Nous demandons quotidiennement à nos patients de se déshabiller. Nous les touchons, les palpons, connaissons les détails les plus intimes de leur quotidien. Nous n’avons pas le droit de profiter de leur confiance quand ils se tournent vers nous. Le respect du consentement et l’éthique doivent rester le cœur de la profession médicale, et ne peuvent pas être mis en doute chez ceux qui l’exercent.
Collectifs féministes, d'étudiants et de médecins
Le contexte du mouvement #MeToo hôpital, la réalité des violences sexistes et sexuelles subies par les femmes en milieu hospitalier, s'ajoutent à ces revendications éthiques. La lettre ouverte fustige "l'impunité des agresseurs" et "l'omerta morbide", décrites dans les récits de victimes.

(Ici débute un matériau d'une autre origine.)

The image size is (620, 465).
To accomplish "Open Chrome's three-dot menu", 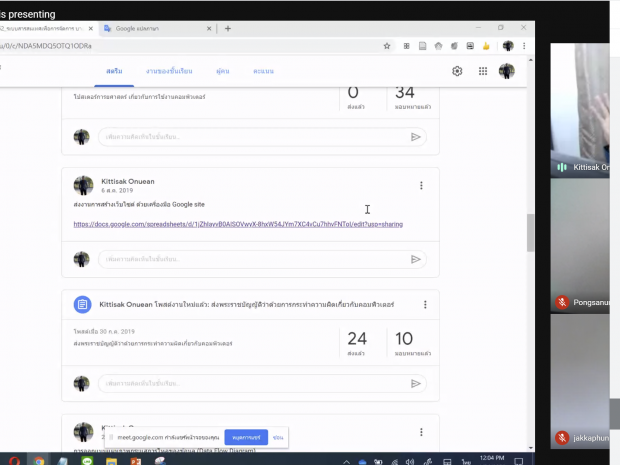I will click(524, 46).
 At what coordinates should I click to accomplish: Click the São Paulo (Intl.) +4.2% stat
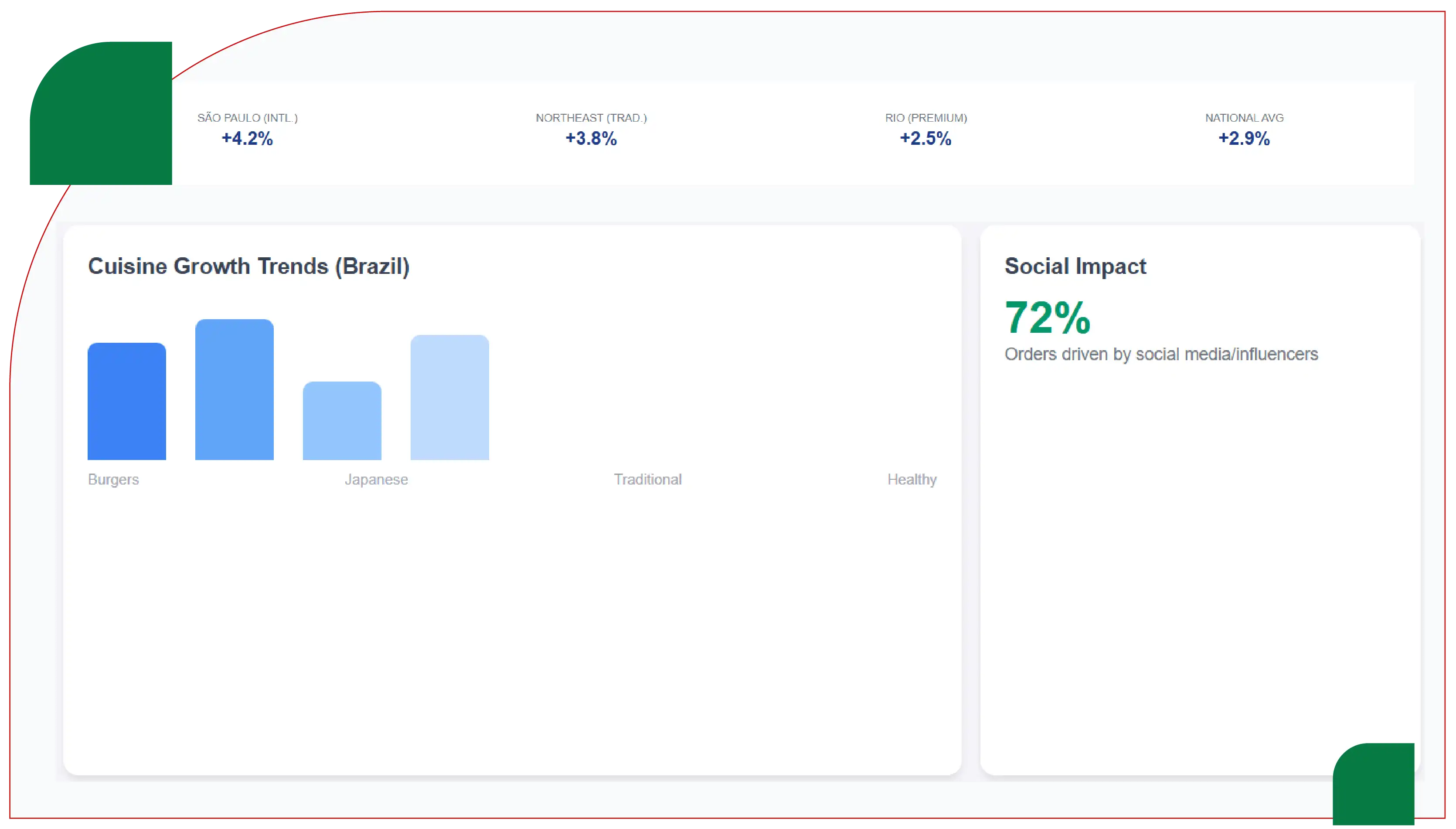click(x=248, y=130)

Un stage en gynécologie après un contrôle judiciaire
Plusieurs détails de l'affaire interrogent également le rôle des responsables d'université, qui auraient tardé à prendre des mesures de protection vis-à-vis des étudiantes. Et, lorsque l'administration de Tours se réveille et agit, c'est en transférant le mis en cause vers une nouvelle faculté, à Limoges. Il a pu y accomplir son stage, en gynécologie, pendant six mois. "Comment justifier qu’un individu soupçonné de multiples agressions sexuelles et viol en 2020, ait effectué un stage en gynécologie en 2021", interrogent encore les signataires.
La lettre réclame de l'Ordre des médecins une précision sur "sa position au sujet de cet étudiant", ainsi que la mise en place d'un protocole spécifique à l'université de Limoges pour prévenir de nouvelles affaires d'agressions. Les signataires "exigent" aussi l'ouverture d'une enquête au sein de l'université "pour éclaircir les conditions du transfert de l'étudiant, et évaluer les mesures prises ou non pour s'assurer de la sécurité des étudiantes, des patientes et du personnel soignant".
La lettre a été adressée à plusieurs membres du gouvernement, en particulier à la ministre de l'Enseignement supérieur, la ministre de la Santé, et le ministre de la Justice. Elle interpelle plusieurs strates de responsables politiques (députés, sénateurs, élus des conseils régionaux), les doyens et recteurs, ainsi que le préfet et les sous-préfètes de Haute-Vienne.
Le collectif Emma Auclert prévoit la tenue, ce mercredi 29 mai à 18h, d'une manifestation devant le ministère de la Santé. Dans l'espoir d'être reçu par la ministre Catherine Vautrin, pour parler avec elle des problématiques de violences sexistes et sexuelles dans le monde de la santé.